SUICIDIO ASSISTITO IN FRIULI, I DUBBI CHE RESTANO: È SCELTA LIBERA?
L’Associazione Coscioni fa notare come il caso di Anna sarebbe potuto essere alquanto simile a quello della regista e attrice Sibilla Barbieri, anche lei dipendente da trattamenti vitali ma “costretta” a morire in Svizzera lo scorso novembre. Con un messaggio lasciato alla stessa Associazione, è la donna morta a Trieste a voler lasciare queste poche parole a corredo della sua vicenda personale: «“Anna” è il nome che avevo scelto e, per il rispetto della privacy della mia famiglia, resterò “Anna”. Ho amato con tutta me stessa la vita, i miei cari e con la stessa intensità ho resistito in un corpo non più mio.
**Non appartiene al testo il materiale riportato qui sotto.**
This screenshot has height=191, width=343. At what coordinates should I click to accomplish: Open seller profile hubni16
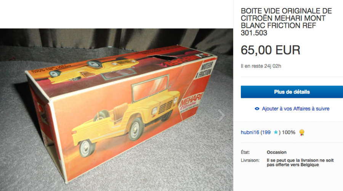250,132
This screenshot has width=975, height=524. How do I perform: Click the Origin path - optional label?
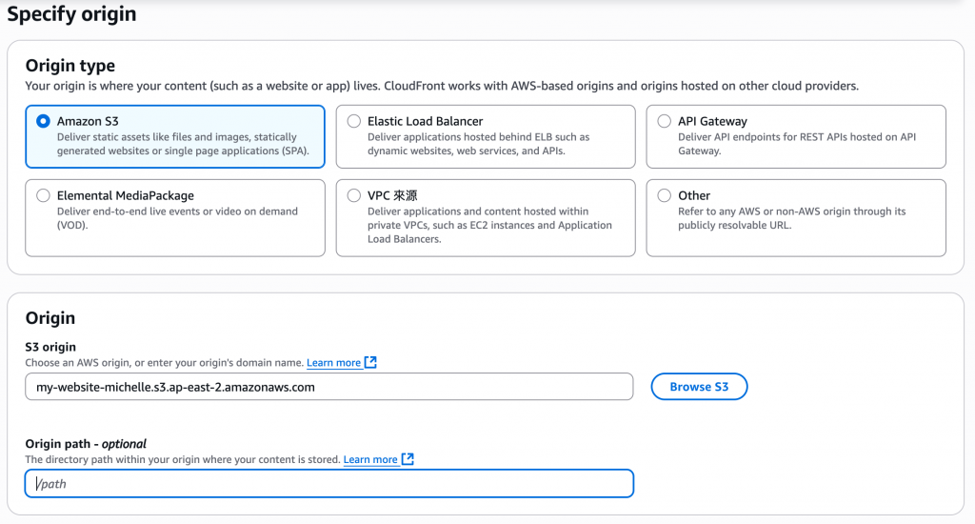point(86,444)
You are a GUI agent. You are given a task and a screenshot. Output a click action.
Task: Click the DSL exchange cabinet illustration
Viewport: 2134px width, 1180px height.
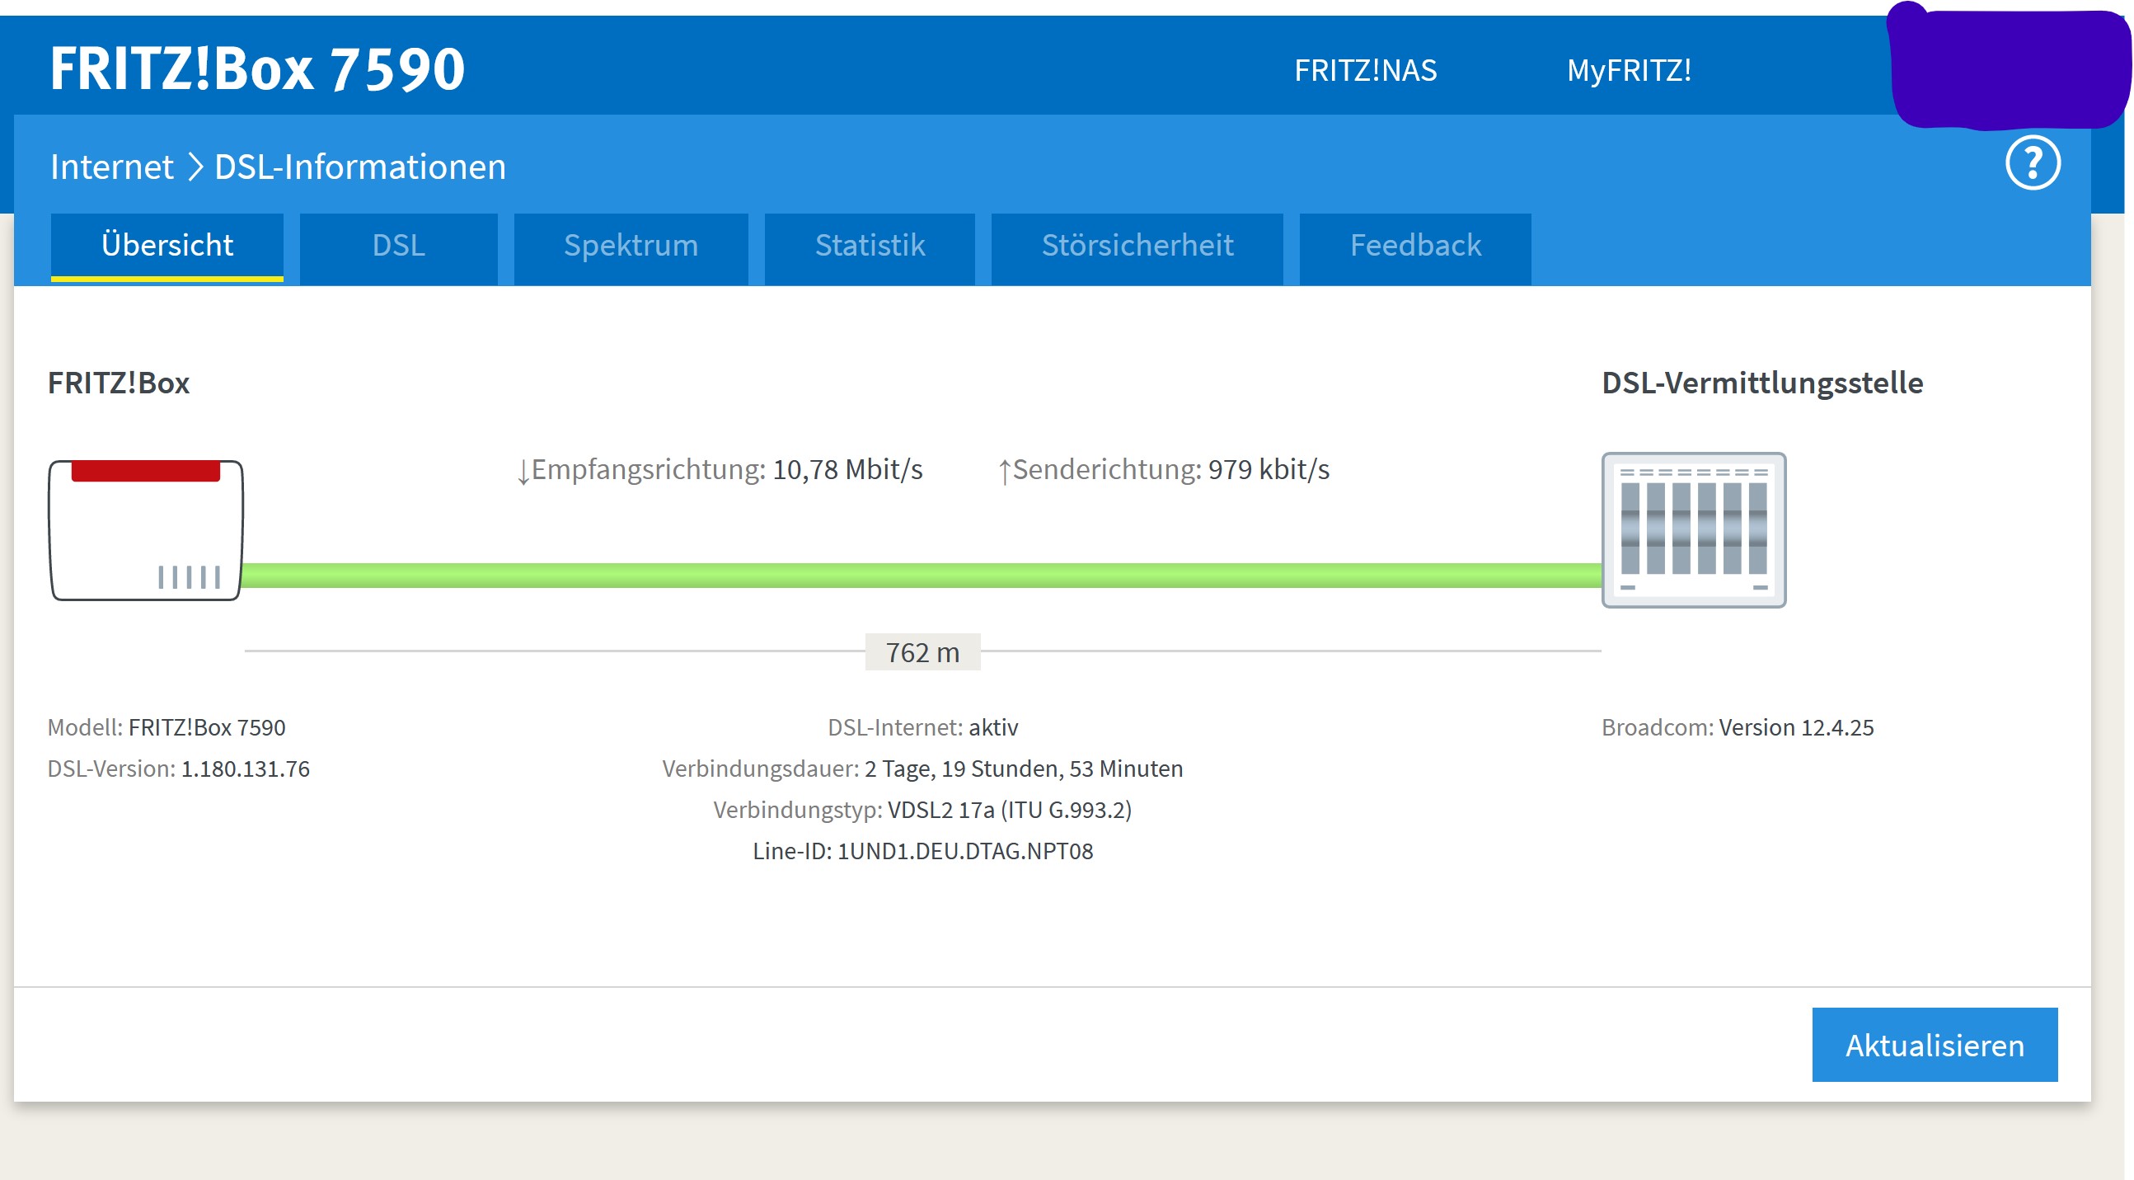tap(1692, 530)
Ho però deciso di porre fine alle sofferenze che provo perché oramai sono davvero intollerabili. Voglio ringraziare chi mi ha aiutata a fare rispettare la mia volontà, la mia famiglia che mi è stata vicina fino all’ultimo. Io oggi sono libera, sarebbe stata una vera tortura non avere la libertà di poter scegliere».
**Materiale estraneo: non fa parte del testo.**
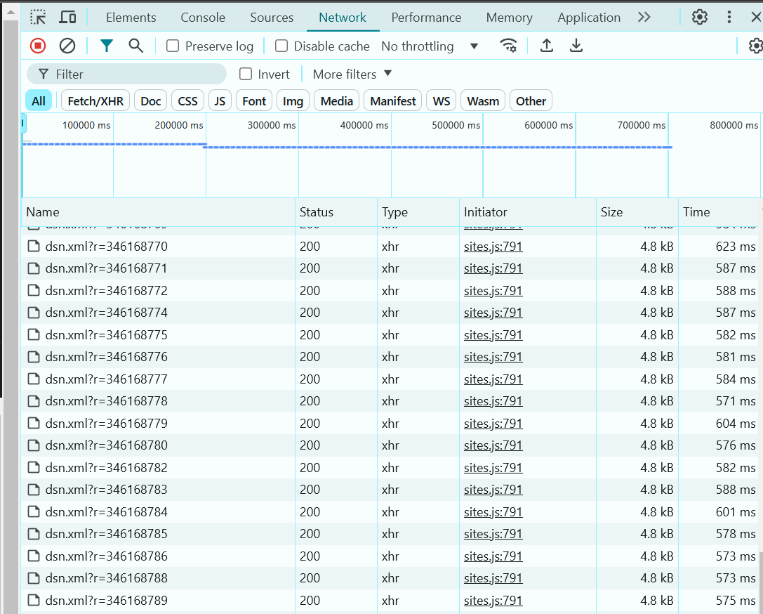The image size is (763, 614).
Task: Switch to the Console tab
Action: [203, 18]
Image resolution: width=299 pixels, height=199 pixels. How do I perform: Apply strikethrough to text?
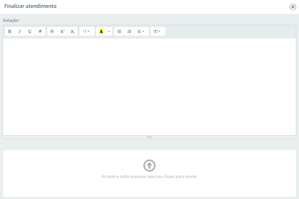point(52,32)
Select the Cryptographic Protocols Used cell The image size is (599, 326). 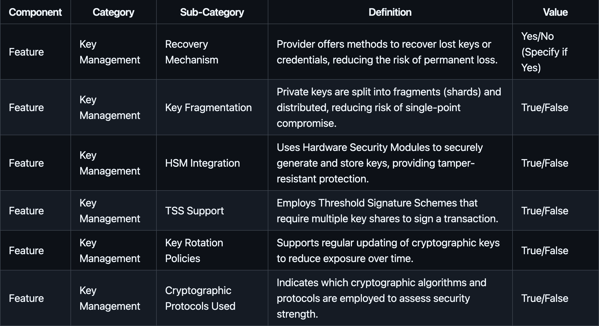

Al netto dei tanti casi che ora stanno emergendo in tutta Italia – dal Veneto alle Marche, dal Friuli al Lazio – sulla possibilità di suicidio assistito con la sentenza Cappato-Fabo, restano diversi punti interrogativi nel merito delle singole vicende sanitarie-giudiziarie: come sottolinea all’Avvenire Antonio Suetta, vescovo di Ventimiglia-Sanremo (non da oggi in prima linea sui temi legati al fine vita), «Rispetto e umana pietà per Anna, ma siamo davanti a una scelta certamente non libera ma condizionata da una drammatica situazione». La vicenda di Trieste, aggiunge mons. Suetta, fa ben comprendere il dramma e l’umana pietà provata per questa donna: «Comprendo che le persone possano trovarsi in situazioni tali, sia dal punto di vista fisico che dal punto di vista spirituale e morale, per cui da sole non riescono a vedere alcuna via di uscita. Il problema sta nella cultura di chi porta avanti questo genere di discorsi e nella legislazione dello Stato». Secondo il vescovo di Ventimiglia il rischio non è tanto nei singoli casi di volontaria richieste di “dolce morte” ma nel “contorno” culturale, politico e mediatico che accompagna le vicende di queste persone: «siamo in presenza di una «falsa compassione che si fa scudo di una paura, di una sofferenza purtroppo reale delle persone e sceglie alla fine la via più comoda per la società. È un atto di egoismo, di cinismo da parte della società. Il motore vero sono i costi». Per mons. Suetta, il tema davanti è una sorta di “falsa soluzione”: «La vera risposta sta da una parte nella medicina: e conosciamo quanto le cure palliative abbiano fatto notevoli progressi, quindi opportunamente il malato è messo al riparo da dolori insopportabili. E, soprattutto, bisogna che lo Stato impari a ragionare in termini di cura. La cura non è solo la terapia medica o farmacologica. È farsi carico della persona in tutti i suoi aspetti».